Few things are more annoying than too many of any one ethnicity in the same room.
If I were a gynecologist, I'd say things like, Okay, enough of the small talk. Let's check under the hood.
I've decided to aim a telescope at my neighbour's window. It's the closest I'll ever come to living with someone comfortably.
Is it a bad sign when you see the person you're dating and get the same feeling as if you just saw police lights in you're rear view mirror?
The Middle East is America's 'champagne room'. No matter how much you spend, you will still never get what you want.
It may not be in the constitution, but every American has a god-given right to provinciality and ignorance.
Love is nature's LSD. You're going to see things that aren't really there.
Many television weather-women were one abusive parent away from prostitution.
Drugs in a disco are great for white people because it allows them to feel more Puerto Rican while dancing.
Why hasn't anyone opened a night club named 'No Drugs Allowed, Wink, Wink'?
Flying first class means sitting next to a better class of person I don't want to talk to.
MTV has turned more young women into whores than poverty.
Comedy is rarely funny.
The worst part about people with bad personalities is they don't know it.

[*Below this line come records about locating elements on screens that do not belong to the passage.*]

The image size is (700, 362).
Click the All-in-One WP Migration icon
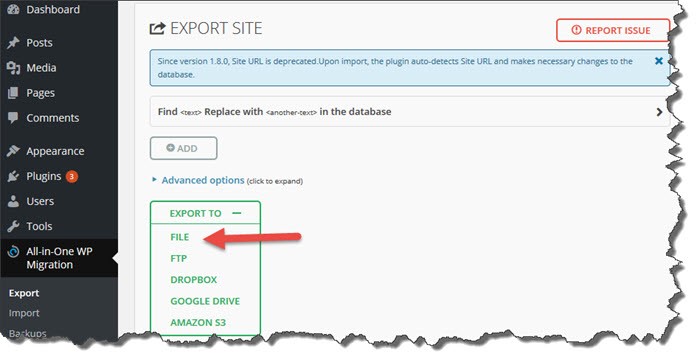pos(13,252)
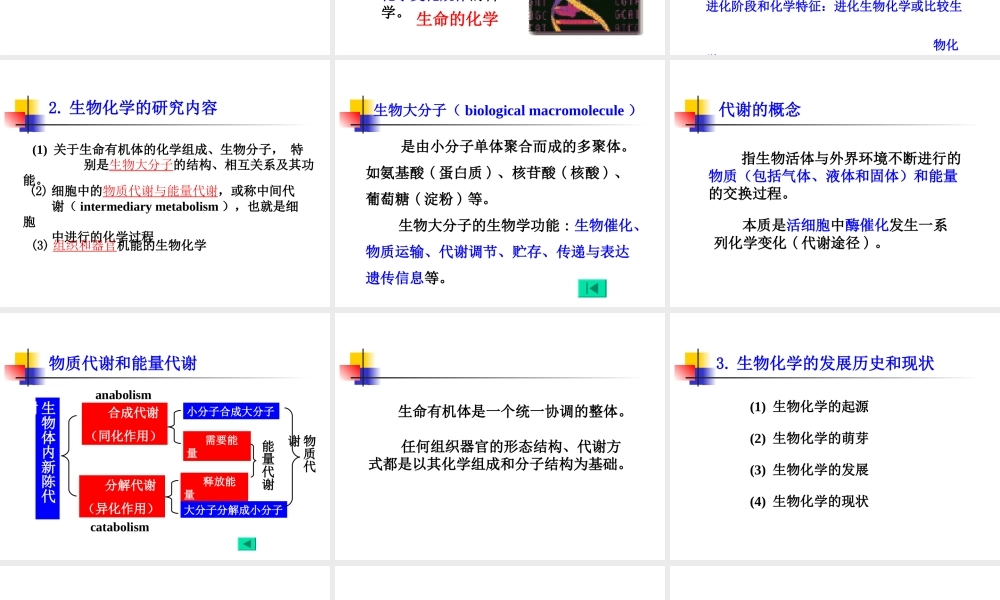The height and width of the screenshot is (600, 1000).
Task: Click the yellow-red title decoration on 代谢的概念 slide
Action: point(692,113)
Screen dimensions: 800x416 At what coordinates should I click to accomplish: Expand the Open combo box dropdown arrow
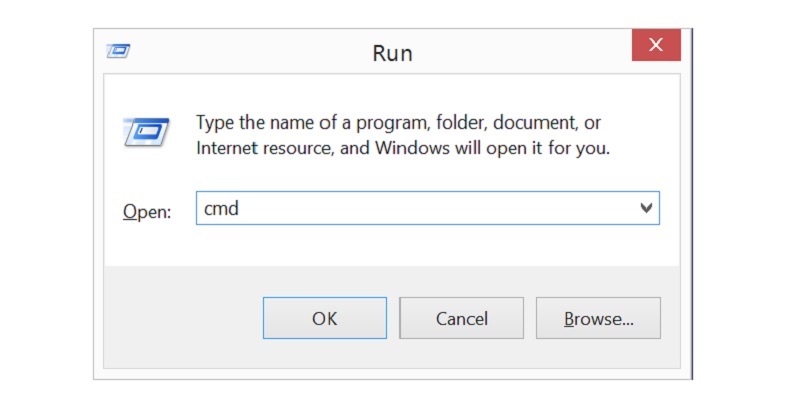click(x=646, y=208)
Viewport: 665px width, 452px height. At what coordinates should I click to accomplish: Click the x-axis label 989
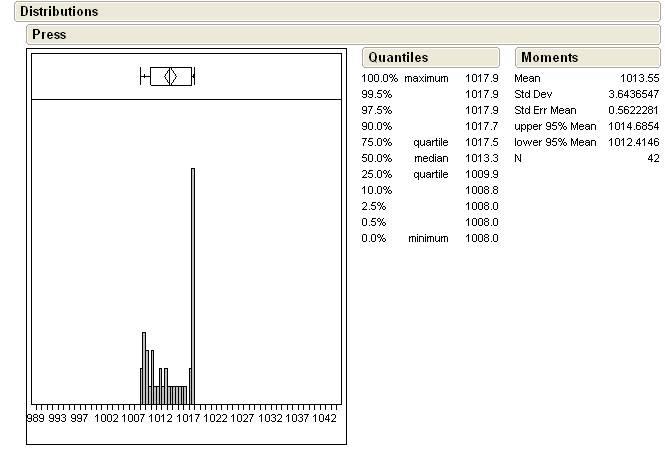(36, 418)
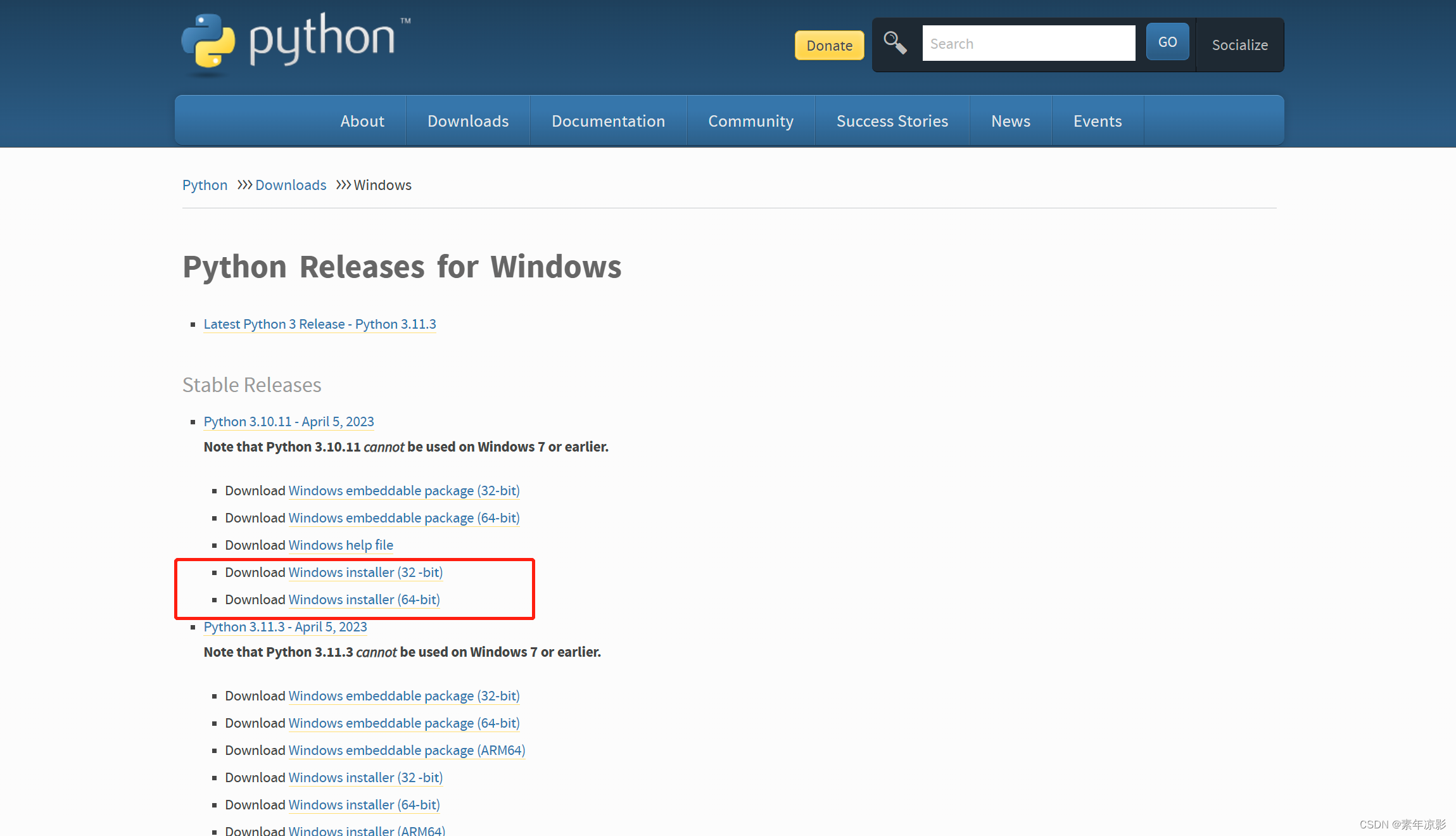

Guys don't use the word pretty enough. Like, hey Mike, did you get that shirt at the game? Looks really pretty on you.
Ending a sentence with yo, is like saying, I don't want a job. Not today. Not ever. Know what I mean yo?
My job as a comedian is to heighten awareness about locally grown produce, fight factory farming, and promote euthanasia, but in a funny way.
If I were a bad black comic I would name my special, Yo mama, and other stories of a lack of self awareness.
Whoever said life without love isn't worth living didn't own an iPhone. These things are great.
Writing good jokes requires effort. Think I'll just start dressing funnier.
Marriage is supposed to be permanent. It's like a tattoo that yells at you.
Most public bathrooms now have automatic toilet sensors. People can't even be trusted to flush.
There must be 15 shows about people's jobs: 'Ice Road Trucker,' 'Axe Men,' 'Dirty Jobs.' Unemployment is so high, we're watching people work.
There are few places more lonely than a crowded night club.